I struggled for years with the idea that my anxiety disorder made me a weak person. A bad Christian. A shameful woman. I felt I had done something wrong and needed to be forgiven day after day for it to be alright. However, no amount of prayer, conversation or willingness would make it disappear. I began to feel like a failure. As if God didn’t and couldn’t love me, and I didn’t love Him, which I desperately did.
Many times throughout scripture, it says to cast your cares. Do not worry. Be anxious for nothing. Since I was unable to cast my cares it made me a bad Christian. Right? Wrong! My disorder has NOTHING to do with my faith or my worthiness as a woman.
I spent many years feeling guilty and ashamed, but I now see that it was in vain. The chemicals in my brain do not define me! The decision to love Christ and those around me cannot be judged on the fact that I carry the burden of an anxiety disorder. I am so much more than that.

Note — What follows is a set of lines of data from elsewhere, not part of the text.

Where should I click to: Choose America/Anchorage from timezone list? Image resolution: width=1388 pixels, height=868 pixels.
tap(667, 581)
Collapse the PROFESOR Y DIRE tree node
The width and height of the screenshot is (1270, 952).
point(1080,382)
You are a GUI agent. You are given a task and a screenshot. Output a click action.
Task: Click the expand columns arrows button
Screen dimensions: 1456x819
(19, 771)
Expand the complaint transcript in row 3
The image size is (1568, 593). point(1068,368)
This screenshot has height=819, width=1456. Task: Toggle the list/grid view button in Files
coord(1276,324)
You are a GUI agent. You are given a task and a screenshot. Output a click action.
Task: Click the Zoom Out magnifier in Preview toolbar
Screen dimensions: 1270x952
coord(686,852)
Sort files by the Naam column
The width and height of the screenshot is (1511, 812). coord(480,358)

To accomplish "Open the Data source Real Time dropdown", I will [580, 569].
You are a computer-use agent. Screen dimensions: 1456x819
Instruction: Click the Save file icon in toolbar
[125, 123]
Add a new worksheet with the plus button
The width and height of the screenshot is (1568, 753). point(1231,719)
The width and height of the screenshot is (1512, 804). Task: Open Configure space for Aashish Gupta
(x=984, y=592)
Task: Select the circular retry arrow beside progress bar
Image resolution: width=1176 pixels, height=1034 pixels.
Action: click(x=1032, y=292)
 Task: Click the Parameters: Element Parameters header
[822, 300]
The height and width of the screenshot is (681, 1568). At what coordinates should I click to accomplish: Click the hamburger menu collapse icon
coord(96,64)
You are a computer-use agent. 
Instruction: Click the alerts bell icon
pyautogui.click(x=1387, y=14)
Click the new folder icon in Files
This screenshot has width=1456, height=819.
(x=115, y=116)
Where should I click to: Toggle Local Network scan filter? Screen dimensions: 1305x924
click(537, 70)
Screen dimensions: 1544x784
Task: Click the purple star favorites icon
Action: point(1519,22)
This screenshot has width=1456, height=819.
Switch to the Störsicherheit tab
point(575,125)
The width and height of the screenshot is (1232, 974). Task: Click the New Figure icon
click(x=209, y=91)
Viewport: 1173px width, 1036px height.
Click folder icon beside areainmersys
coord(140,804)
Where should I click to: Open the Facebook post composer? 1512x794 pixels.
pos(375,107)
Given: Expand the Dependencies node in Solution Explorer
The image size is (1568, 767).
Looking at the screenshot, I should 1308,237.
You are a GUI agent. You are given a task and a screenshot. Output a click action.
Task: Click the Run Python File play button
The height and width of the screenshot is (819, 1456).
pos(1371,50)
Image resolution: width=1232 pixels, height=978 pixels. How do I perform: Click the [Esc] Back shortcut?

God uses everything we experience in our lives to help others, and my anxiousness is no exception. Now that I have fully accepted it as a part of who I am (just a small part not all of who I am) I am finally able to see how He has used it as a blessing.
A part of me is sad that I felt guilty for so many years, however I believe I am not alone in this struggle. Many of us feel ashamed of our mental disorders because some small part of our mind thinks we did something wrong. I am here to tell you that you have done nothing wrong. You are perfect! In fact, you are stronger because of your disorder! Embrace yourself for all that you are!